■ What to work on ■
The lines to reproduce run from the one containing "عطر و ادکلن مردانه (1205, 467)" through the end of the records below. Reproduce them exactly and add nothing.
(Records supplied begins)
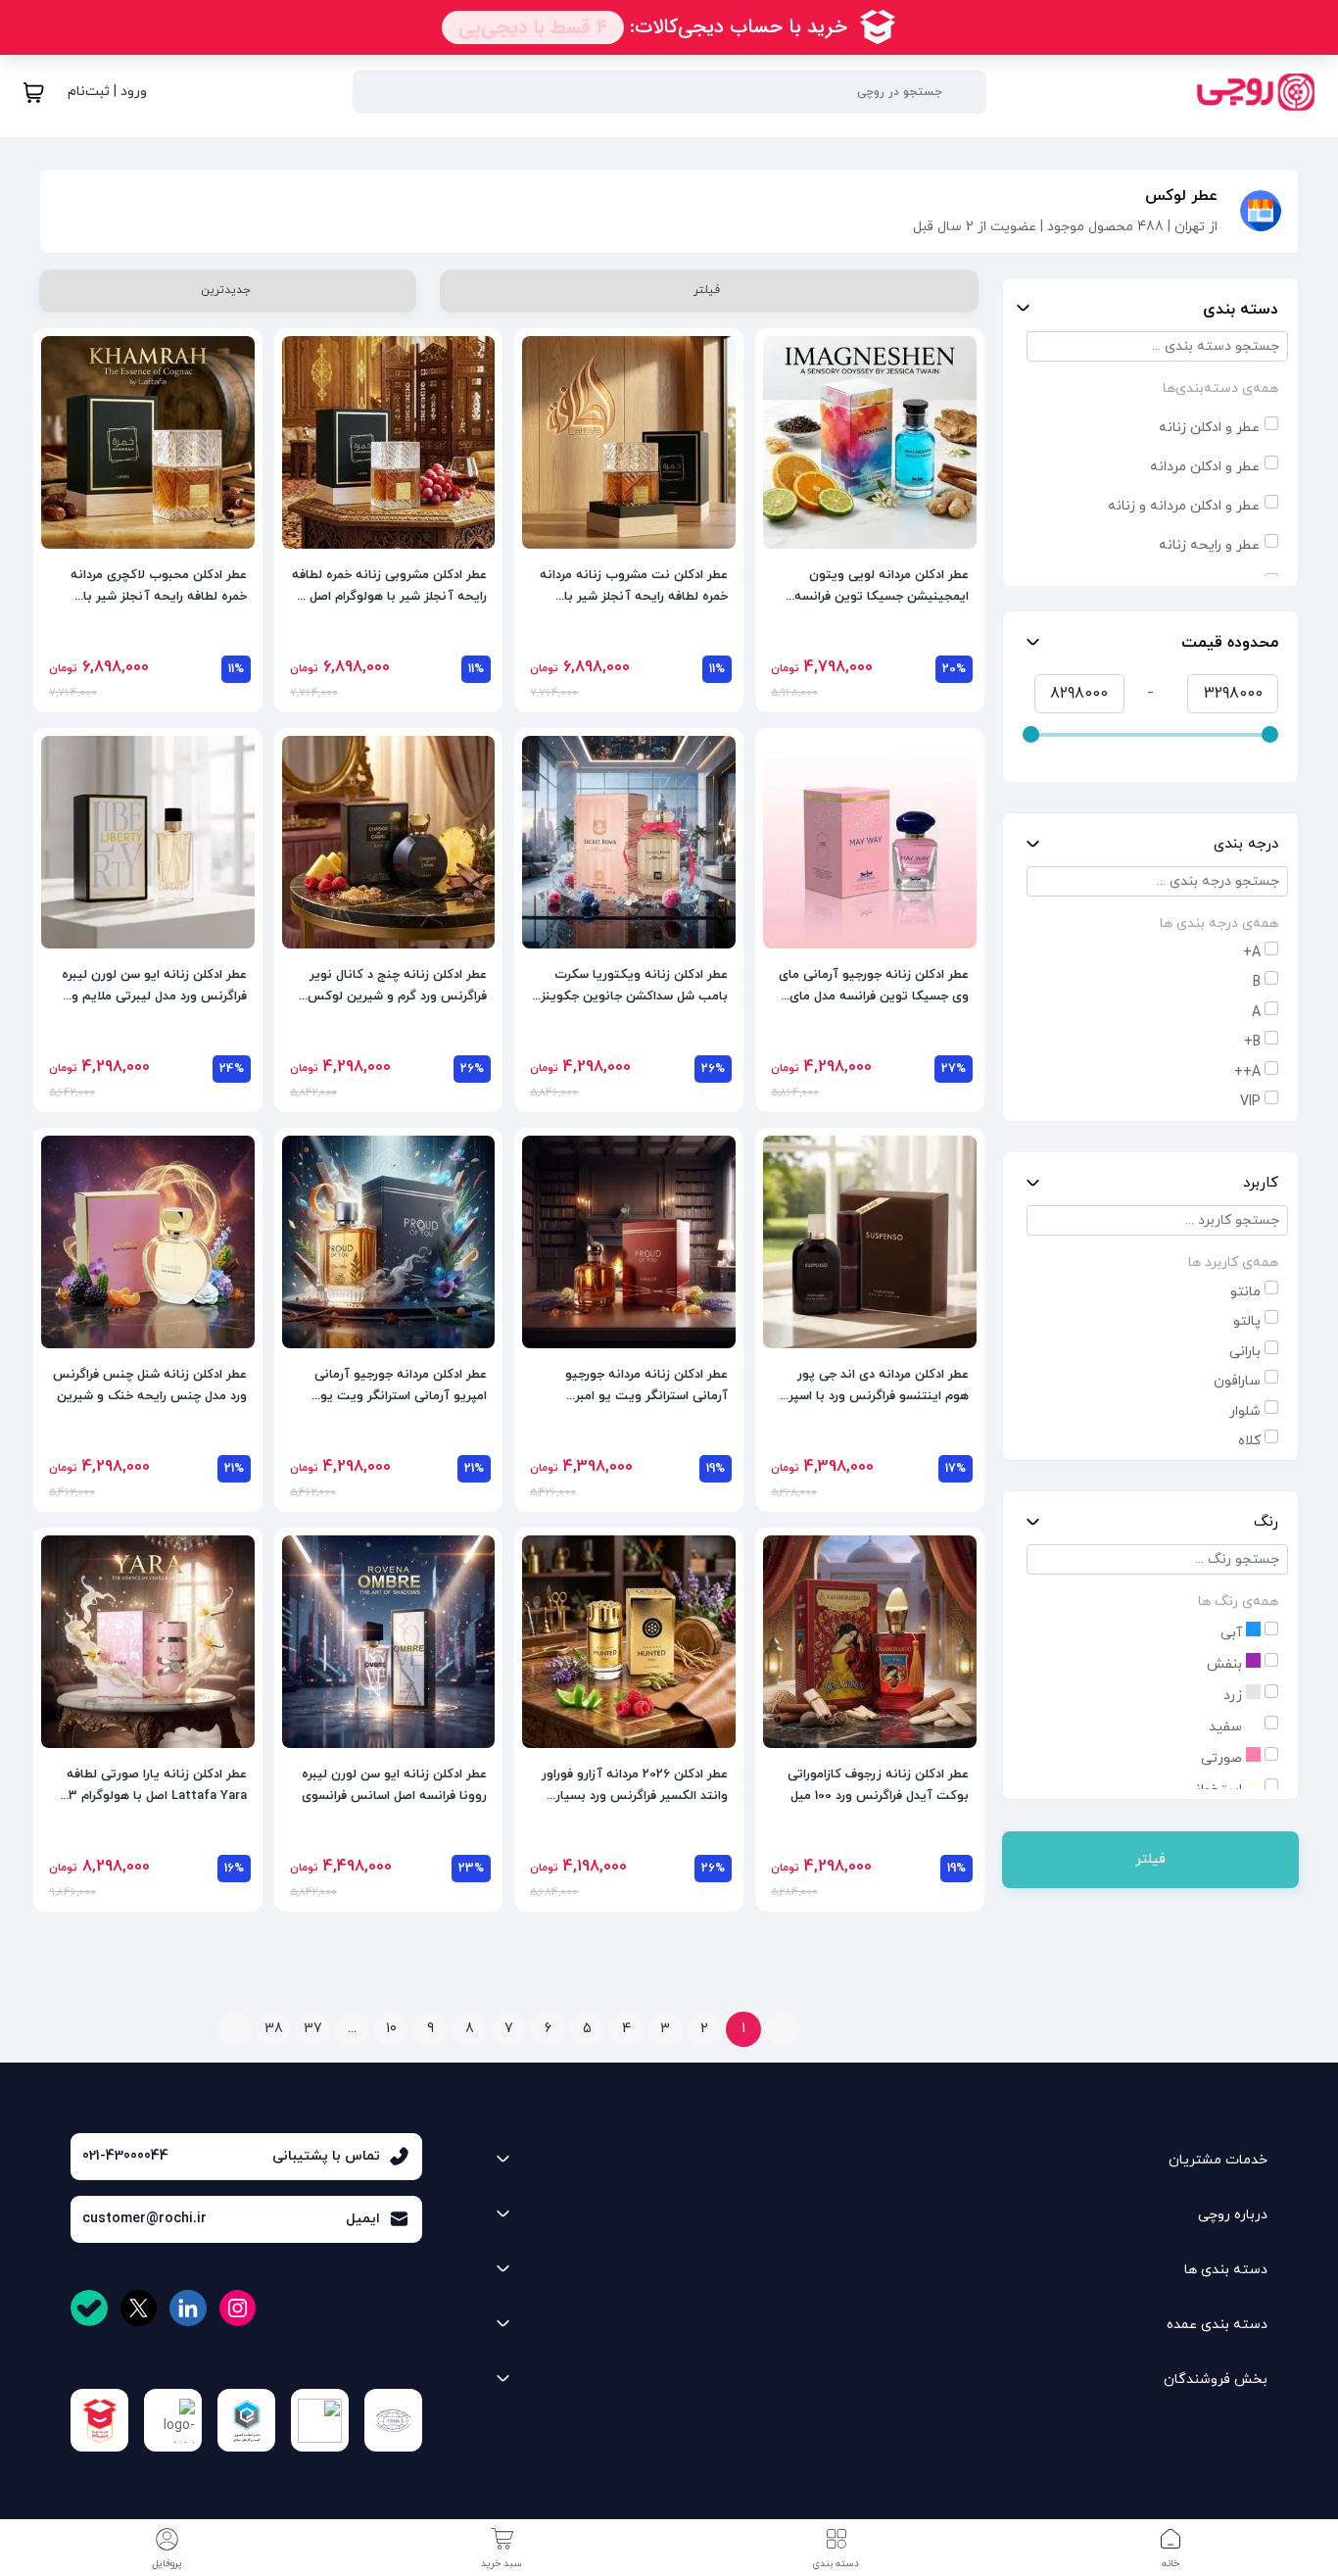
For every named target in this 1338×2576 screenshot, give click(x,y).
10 (391, 2028)
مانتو (1245, 1292)
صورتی (1223, 1758)
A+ (1252, 953)
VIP (1250, 1102)
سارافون (1237, 1381)
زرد (1234, 1695)
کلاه (1249, 1441)
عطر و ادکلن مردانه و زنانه (1184, 506)
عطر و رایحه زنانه (1209, 545)
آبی (1233, 1633)
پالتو (1247, 1321)
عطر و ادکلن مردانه (1205, 467)
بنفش (1226, 1664)
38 (273, 2028)
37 (313, 2028)
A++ (1247, 1072)
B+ (1252, 1042)
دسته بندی (1240, 309)
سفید (1227, 1727)
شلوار (1245, 1411)
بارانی (1245, 1351)
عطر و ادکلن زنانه (1209, 427)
(Records supplied ends)
■ The answer ■
عطر و ادکلن مردانه (1205, 467)
بنفش (1226, 1664)
38 (273, 2028)
37 (313, 2028)
A++ (1247, 1072)
B+ (1252, 1042)
دسته بندی (1240, 309)
سفید (1227, 1727)
شلوار (1245, 1411)
بارانی (1245, 1351)
عطر و ادکلن زنانه (1209, 427)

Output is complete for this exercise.